━━━ Dataset content ━━━
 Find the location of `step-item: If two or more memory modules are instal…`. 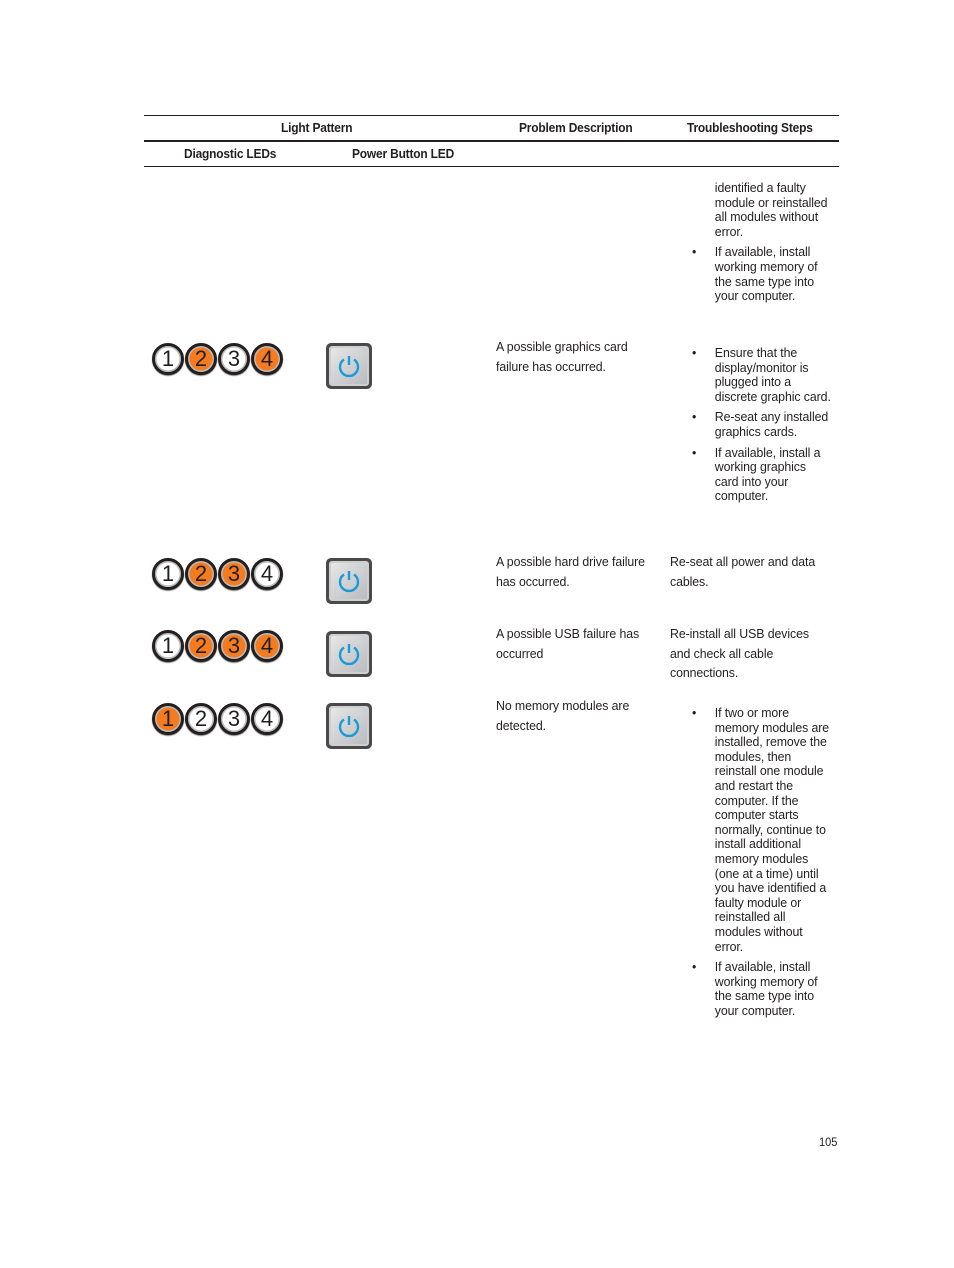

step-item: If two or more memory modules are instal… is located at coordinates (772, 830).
━━━
━━━ Dataset content ━━━
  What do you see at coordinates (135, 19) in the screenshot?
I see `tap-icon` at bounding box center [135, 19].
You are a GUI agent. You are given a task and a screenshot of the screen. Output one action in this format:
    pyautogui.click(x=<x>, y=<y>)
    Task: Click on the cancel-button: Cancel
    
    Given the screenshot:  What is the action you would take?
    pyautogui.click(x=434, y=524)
━━━
Please return the records from the line with "Find the location" up to and including the line with "step-item: If two or more memory modules are instal… is", reproduced line for line, with the pictures left out.

Task output:
 Find the location of `step-item: If two or more memory modules are instal…`. 

step-item: If two or more memory modules are instal… is located at coordinates (772, 830).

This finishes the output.